Multiverses are so hot right now. The idea of a limitless number of parallel dimensions, spinning off from every decision everyone makes, is a household idea and has been at the centre of several movies, such as Doctor Strange and the Multiverse of Madness, the animated Spider-Verse films and Everything Everywhere All at Once, and television shows like Loki, Rick and Morty and Devs. Apple TV+’s Dark Matter is the latest entry using this trendy narrative device.

Jason Dessen (Joel Edgerton) is a middle-aged college physics professor. He isn’t particularly successful, but he does have a loving family. His wife, Daniela (Jennifer Connelly), an artist turned gallery curator whom he met as a student, and their son Charlie (Oakes Fegley). He has a good life, but in some ways, he feels unfulfilled — a point hammered home when he goes to a bar to help celebrate his best friend Ryan (Jimmi Simpson) winning a prestigious science prize. Ryan is awash in a sea of money and fame that could have potentially been Jason’s if he — a legitimately brilliant physicist who gave it all up when Daniela became pregnant with Charlie — had made some different choices when he was young.
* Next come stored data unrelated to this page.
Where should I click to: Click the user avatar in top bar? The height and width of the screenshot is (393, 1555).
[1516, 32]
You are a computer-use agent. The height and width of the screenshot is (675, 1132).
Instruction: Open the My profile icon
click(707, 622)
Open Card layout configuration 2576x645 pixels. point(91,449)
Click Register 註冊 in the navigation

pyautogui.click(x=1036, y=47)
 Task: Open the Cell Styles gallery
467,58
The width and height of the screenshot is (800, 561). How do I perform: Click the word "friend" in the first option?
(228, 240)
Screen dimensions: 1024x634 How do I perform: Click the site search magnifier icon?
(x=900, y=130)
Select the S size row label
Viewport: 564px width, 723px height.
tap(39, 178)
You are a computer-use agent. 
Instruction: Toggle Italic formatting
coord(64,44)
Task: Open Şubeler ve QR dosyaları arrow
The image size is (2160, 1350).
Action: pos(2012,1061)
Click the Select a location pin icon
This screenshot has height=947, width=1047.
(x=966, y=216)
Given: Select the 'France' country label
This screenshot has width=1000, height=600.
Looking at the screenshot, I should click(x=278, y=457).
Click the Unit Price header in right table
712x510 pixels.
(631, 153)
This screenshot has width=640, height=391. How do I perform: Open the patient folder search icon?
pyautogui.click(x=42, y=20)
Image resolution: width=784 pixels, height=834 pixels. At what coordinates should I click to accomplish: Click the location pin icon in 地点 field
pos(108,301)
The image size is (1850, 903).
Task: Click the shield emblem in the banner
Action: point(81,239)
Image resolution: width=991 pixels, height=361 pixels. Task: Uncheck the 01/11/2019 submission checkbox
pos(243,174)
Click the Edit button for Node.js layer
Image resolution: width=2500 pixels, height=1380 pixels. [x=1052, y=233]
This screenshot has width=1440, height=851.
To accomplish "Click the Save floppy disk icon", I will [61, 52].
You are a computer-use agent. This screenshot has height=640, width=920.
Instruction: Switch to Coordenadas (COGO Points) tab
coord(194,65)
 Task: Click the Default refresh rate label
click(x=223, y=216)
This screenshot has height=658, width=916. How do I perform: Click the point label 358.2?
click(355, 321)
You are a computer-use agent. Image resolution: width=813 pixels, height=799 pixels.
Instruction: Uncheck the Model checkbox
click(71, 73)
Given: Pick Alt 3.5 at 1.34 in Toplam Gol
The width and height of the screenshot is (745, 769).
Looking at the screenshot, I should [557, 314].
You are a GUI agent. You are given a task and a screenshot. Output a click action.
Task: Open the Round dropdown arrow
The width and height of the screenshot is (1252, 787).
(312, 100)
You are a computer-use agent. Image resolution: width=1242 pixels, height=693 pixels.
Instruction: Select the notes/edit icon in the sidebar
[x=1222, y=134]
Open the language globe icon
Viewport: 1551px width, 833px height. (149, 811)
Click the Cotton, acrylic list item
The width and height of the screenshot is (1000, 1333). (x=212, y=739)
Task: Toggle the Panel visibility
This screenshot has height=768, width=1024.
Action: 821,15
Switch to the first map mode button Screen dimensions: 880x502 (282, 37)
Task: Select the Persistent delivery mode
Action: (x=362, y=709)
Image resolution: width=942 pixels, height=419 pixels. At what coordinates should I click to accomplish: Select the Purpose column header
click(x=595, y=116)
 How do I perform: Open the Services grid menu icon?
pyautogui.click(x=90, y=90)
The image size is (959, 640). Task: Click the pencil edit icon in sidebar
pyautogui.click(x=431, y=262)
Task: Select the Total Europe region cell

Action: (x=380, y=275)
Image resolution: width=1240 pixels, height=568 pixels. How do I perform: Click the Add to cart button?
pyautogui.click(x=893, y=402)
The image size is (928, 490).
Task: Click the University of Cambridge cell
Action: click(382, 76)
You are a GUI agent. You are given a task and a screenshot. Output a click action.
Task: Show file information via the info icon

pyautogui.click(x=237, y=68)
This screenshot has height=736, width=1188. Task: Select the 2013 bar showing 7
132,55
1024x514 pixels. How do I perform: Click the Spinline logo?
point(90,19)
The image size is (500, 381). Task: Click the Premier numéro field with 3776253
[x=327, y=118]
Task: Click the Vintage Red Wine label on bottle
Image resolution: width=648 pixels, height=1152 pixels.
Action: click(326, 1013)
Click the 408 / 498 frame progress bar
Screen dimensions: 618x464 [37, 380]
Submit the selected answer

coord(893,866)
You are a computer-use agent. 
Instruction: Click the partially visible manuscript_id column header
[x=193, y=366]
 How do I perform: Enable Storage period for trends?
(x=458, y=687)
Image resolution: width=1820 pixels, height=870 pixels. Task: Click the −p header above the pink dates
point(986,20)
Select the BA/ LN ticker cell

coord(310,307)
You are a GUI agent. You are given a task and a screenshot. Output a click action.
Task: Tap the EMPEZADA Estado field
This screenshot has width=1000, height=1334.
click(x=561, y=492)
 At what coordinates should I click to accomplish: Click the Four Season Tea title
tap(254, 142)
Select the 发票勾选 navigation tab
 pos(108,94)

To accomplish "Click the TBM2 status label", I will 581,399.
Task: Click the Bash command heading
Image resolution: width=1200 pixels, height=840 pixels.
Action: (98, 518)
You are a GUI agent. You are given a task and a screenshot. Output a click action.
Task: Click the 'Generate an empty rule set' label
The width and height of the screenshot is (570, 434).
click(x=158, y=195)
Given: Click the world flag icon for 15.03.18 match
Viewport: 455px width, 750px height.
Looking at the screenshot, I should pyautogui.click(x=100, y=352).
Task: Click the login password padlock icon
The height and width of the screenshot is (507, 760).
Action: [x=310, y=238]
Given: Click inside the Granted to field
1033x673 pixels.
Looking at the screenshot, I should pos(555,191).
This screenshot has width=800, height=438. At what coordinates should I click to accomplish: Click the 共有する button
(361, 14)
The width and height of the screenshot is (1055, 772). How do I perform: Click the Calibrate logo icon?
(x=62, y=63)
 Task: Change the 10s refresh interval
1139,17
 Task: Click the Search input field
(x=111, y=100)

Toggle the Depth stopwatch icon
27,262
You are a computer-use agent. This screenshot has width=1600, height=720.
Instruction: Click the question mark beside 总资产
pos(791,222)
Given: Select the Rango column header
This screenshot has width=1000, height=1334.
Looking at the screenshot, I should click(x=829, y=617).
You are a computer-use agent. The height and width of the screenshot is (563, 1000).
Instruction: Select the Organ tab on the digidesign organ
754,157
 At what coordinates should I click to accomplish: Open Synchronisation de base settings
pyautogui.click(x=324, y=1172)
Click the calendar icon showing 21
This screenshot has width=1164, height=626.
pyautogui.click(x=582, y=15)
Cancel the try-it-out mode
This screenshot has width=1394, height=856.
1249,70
On the way home from this party, Jason is abducted by a masked man and taken to an abandoned warehouse and injected with a drug. When he wakes up, Jason finds himself in a lab surrounded by people he recognizes from his past who treat him like they’re close friends. In this alternative universe, Daniela isn’t his wife and Charlie was never born. As he struggles to grapple with what is happening, a second Jason — let’s call him Jason 2 — arrives at his house and prepares to settle into family life.

In this reality, Jason 2 is a rockstar physicist who is so lonely that he built a box that would let someone who enters it travel to alternate universes, just so he could seek out a life in which his biggest regret had a different outcome.